Be that as it may, President Trump continues to aggressively wield his axe to the domestic and international order, by sowing chaos, confusion and fostering a level of uncertainty that is even higher than during the pandemic. The lack of any genuine pushback from the US body politic, be that the sycophants in his administration and the Republican party, let alone the spineless and headless chickens of the Democrats should be alarming for everyone. But of greater concern is the all out assault on the US constitution and its institutions, clearly aimed at a massive ‘power grab’, and all out destruction of many of those institutions. Do bear in mind that the fathers of the US Constitution were not primarily concerned about defending ‘democracy’, but rather in protecting the country from monarchies, autocracies and oligarchs, above all given that so many of its citizens had fled Europe to escape the oppression of such regimes. It is rather moot whether the likes of Musk, Thiel, Yarvin and the array of ‘Tech Bros’ billionaires view Trump as a ‘useful idiot’ and are manouevring to install JD Vance as the ‘anointed MAGA heir’, or not, this looks to be an all out attempt to install their corporatist and authoritarian nomenklatura in the halls of power.

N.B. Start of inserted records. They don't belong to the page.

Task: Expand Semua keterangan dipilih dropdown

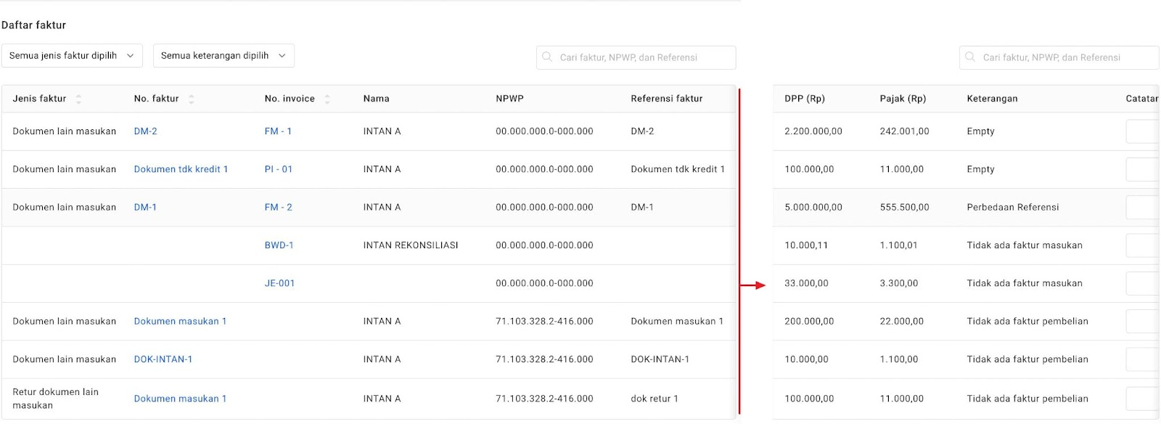Action: [223, 56]
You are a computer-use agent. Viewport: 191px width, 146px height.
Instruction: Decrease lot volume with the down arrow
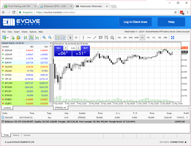tap(66, 48)
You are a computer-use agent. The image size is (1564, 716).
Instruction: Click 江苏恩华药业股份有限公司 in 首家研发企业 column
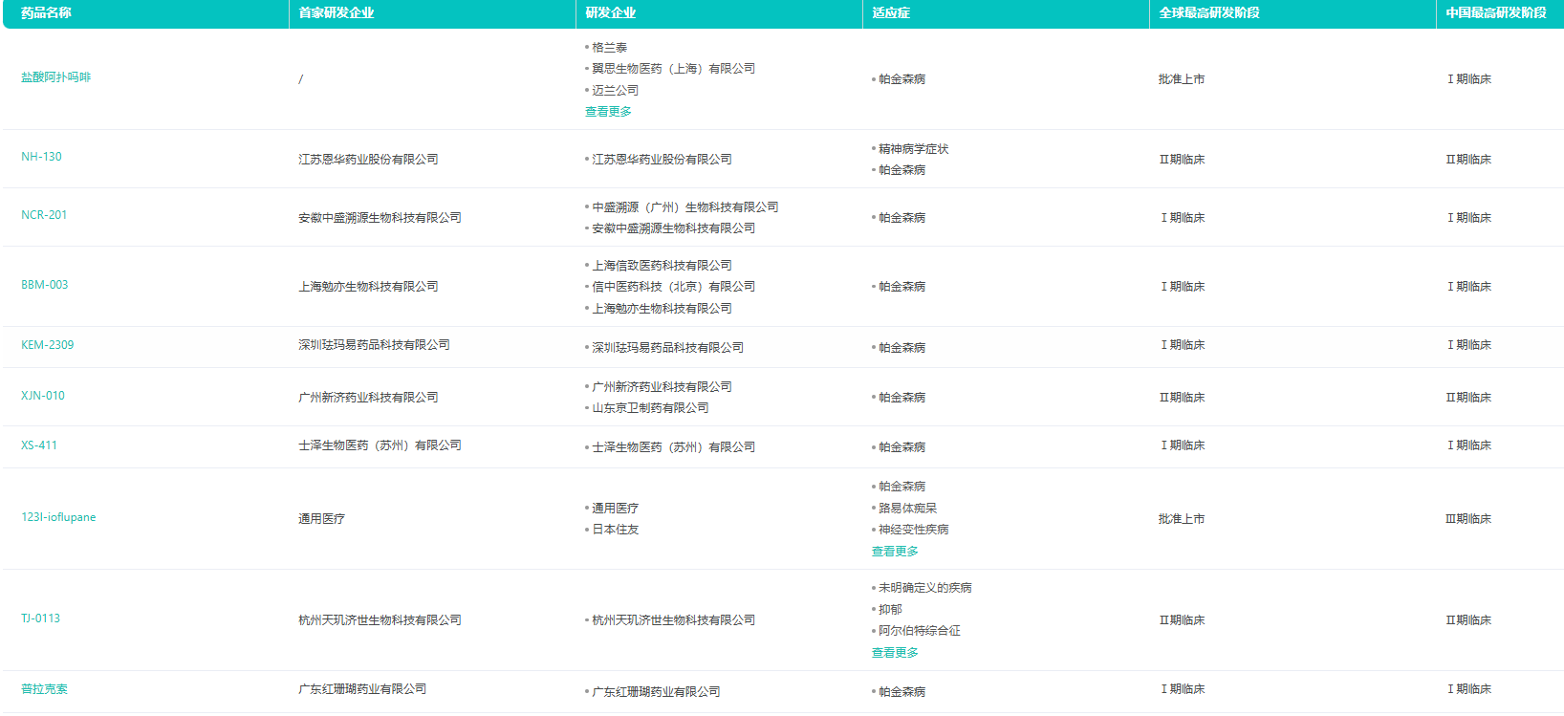[x=368, y=160]
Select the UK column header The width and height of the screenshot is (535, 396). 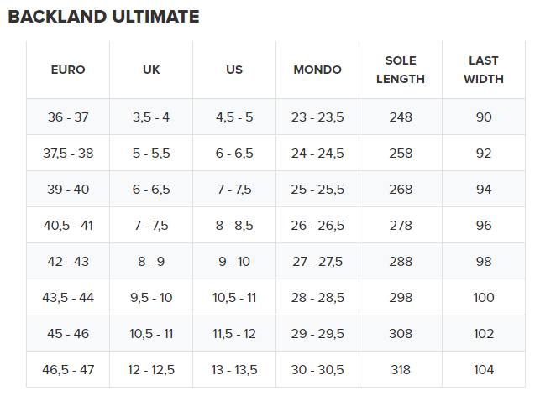pos(151,70)
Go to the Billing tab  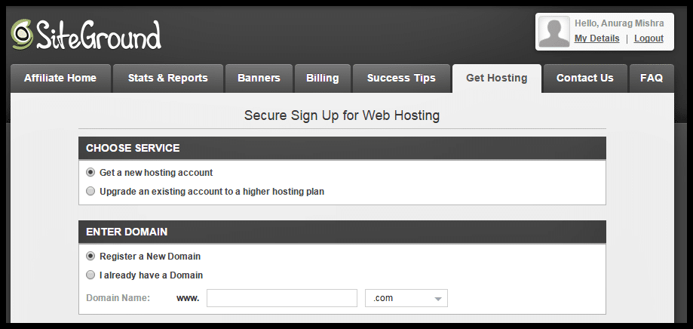pos(323,78)
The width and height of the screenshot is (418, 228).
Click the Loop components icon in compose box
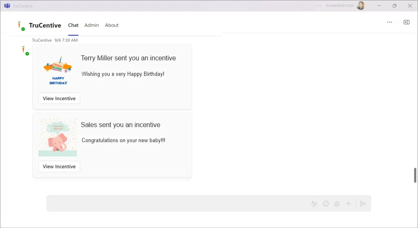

But to quote Bill Clinton: ‘It’s the economy stupid’, and the history of those that go down the route of ‘short-term pain for long-term gain’ is one that is littered with failures, especially in a reasonably well functioning economy (so please, no counters with Argentina’s Milei, on whom the jury will remain out until the outcome of the next election). Indeed one should recall that if Argentina had not invaded the Falkland Islands, Margaret Thatcher would almost certainly have been a one term UK Prime Minister.
But out of adversity often come benefits, as per Hirschman’s ‘Hiding Hand’. Most immediately obvious has been a welcome rapprochement between the UK and continental Europe, and the seismic volte face that is being engineered on Germany’s ‘debt brake’ to facilitate defence and infrastructure spending, which should be ratified this week by the Bundestag and Bundesrat, though it will doubtless face Constitutional Court challenges brought by the AfD, both on the methodology (i.e. using the ‘old’ parliament to pass the reform) and the changes themselves.